Native American populations show a unique pattern of genetic diversity as a result of different demographic processes—population bottlenecks, founder effects, genetic drift—involved in the colonization of the New World and the posterior European contact and African slave trade (Mulligan et al. 2004; Salas et al. 2004). Presently Mexico is mainly inhabited by two distinct population groups: (1) the so-called ‘Mestizos’, a term used in the country and widely accepted by Mexicans to designate individuals of recent admixed ancestry (although the term is meaningless from a genetic point of view; see comments in Salas et al. (2004)), and (2) the native indigenous Mexican groups defined by their language, cultural traits, ethnicity, oral history and customs as part of their cultural complexity.

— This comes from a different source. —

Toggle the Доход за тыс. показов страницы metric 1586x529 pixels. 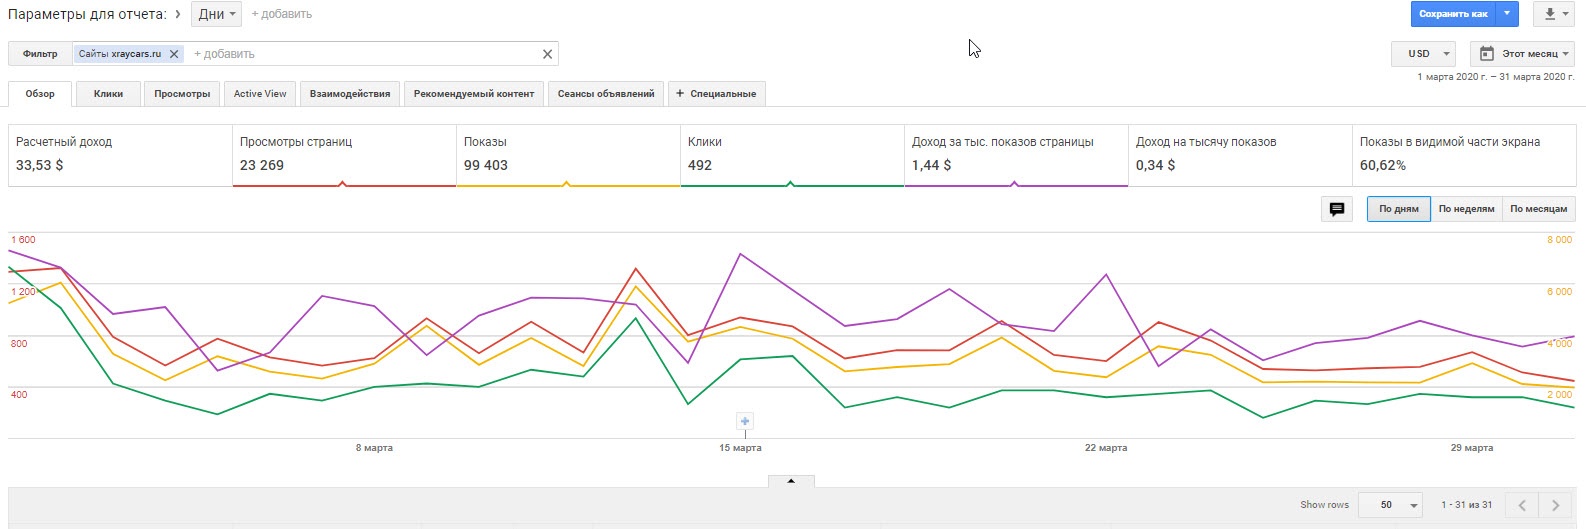click(x=1016, y=155)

Despite ‘Mestizos’ representing nearly 95% of the Mexican population (INEGI 2007), the Native American component is highly prevalent in their gene pool. Thus, for instance, the study by Cerda-Flores et al. (2002a) based on short tandem repeats showed the admixed percentage contribution of ‘Mestizo’ Mexicans from northeastern locations as deriving from Spanish (54.99 ± 3.44), Amerindian (39.99 ± 2.57) and African (5.02 ± 2.82). The analysis of the mtDNA in ‘Mestizos’ has shown that their maternal component is an admixture of Native American (89.1%), European (5.4%), and African (4.5%) lineages (Green et al. 2000).

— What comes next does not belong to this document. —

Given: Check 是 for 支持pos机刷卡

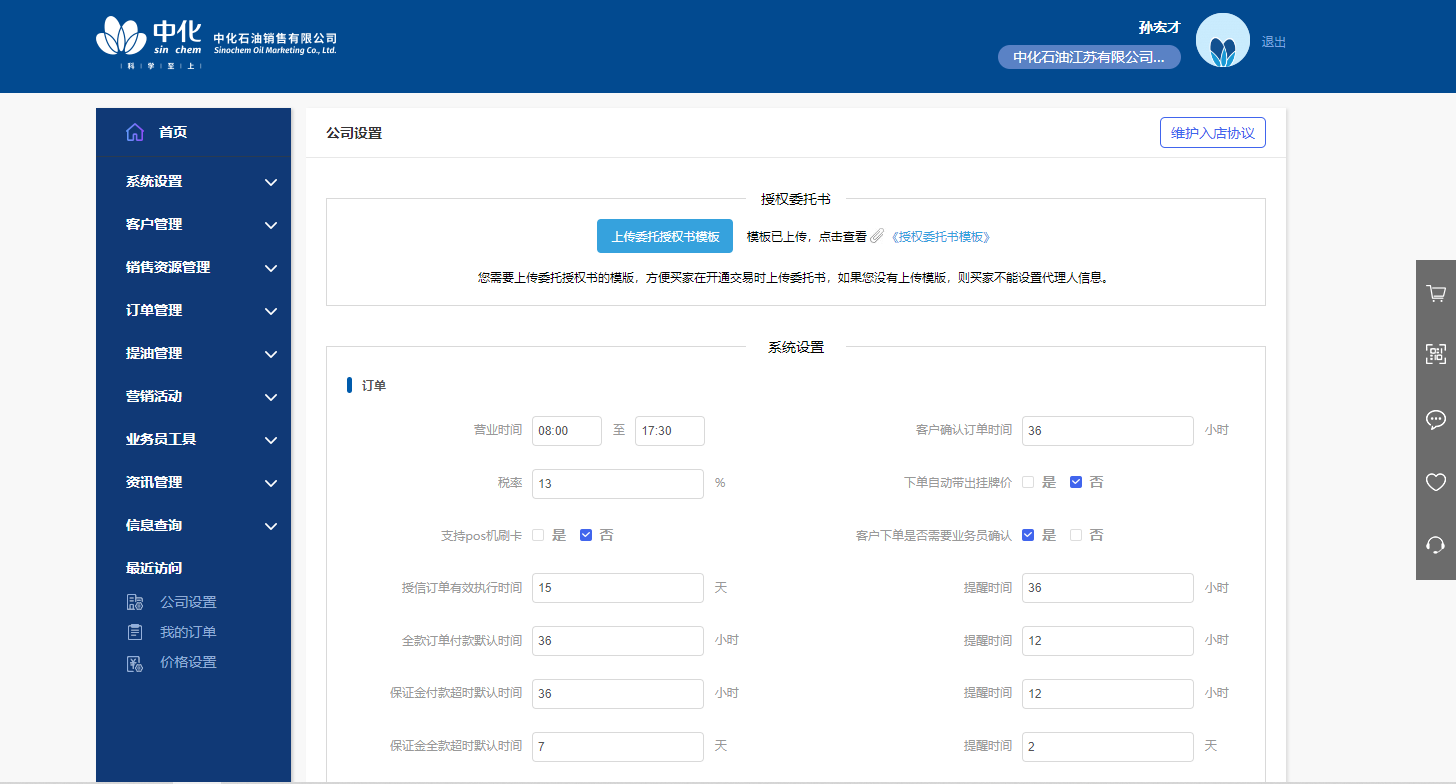Looking at the screenshot, I should (538, 535).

Besides the intrinsic interest of exploring the variability of Native American groups, their analysis is also pivotal to understand the genetic composition of admixed populations in the Americas. Our results show that the majority of the mtDNAs of autochthonous Mexican individuals can be allocated to one of the four most common Native American haplogroups (A2, B2, C1, D1) (Achilli et al. 2008). We did not observe the mtDNA contribution of African and European ancestry, with the exception of one Pima individual who presented a Eurasian lineage that could be attributed to recent gene flow. The haplogroup distribution observed is similar to that found in an ancient Maya population in which haplogroup A2 accounted for most of the samples (84%) followed by C1 (8%) and B2 (4%), although haplogroup D1 was not found (González-Oliver et al. 2001).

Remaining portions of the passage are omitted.